===== Study material =====

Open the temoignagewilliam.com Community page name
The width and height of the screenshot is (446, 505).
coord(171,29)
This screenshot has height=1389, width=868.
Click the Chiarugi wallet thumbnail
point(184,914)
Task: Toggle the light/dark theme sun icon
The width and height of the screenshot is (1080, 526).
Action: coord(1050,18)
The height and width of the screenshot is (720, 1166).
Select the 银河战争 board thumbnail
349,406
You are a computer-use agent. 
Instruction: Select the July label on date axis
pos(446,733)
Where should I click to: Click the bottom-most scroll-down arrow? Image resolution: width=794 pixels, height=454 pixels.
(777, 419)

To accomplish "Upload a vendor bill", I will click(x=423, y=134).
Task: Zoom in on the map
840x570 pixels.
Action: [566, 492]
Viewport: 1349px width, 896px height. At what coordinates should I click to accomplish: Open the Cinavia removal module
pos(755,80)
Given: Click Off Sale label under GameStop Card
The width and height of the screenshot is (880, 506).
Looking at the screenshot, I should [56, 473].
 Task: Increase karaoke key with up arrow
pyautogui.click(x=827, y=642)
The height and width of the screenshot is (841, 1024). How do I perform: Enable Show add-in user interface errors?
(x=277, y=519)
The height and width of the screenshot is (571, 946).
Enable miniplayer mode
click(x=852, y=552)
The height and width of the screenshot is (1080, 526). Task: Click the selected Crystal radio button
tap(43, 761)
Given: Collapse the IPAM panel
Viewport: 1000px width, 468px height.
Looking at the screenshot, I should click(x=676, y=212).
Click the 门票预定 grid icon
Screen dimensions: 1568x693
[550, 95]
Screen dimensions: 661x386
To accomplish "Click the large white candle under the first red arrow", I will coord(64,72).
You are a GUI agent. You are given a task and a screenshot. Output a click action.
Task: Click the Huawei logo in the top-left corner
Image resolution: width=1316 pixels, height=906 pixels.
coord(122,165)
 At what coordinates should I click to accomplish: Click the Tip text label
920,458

=====

Where the string "under" shows up in the listing above, copy the line that holds it.

#### [Answer box]
Given: Click Off Sale label under GameStop Card
To accomplish "Click the large white candle under the first red arrow", I will coord(64,72).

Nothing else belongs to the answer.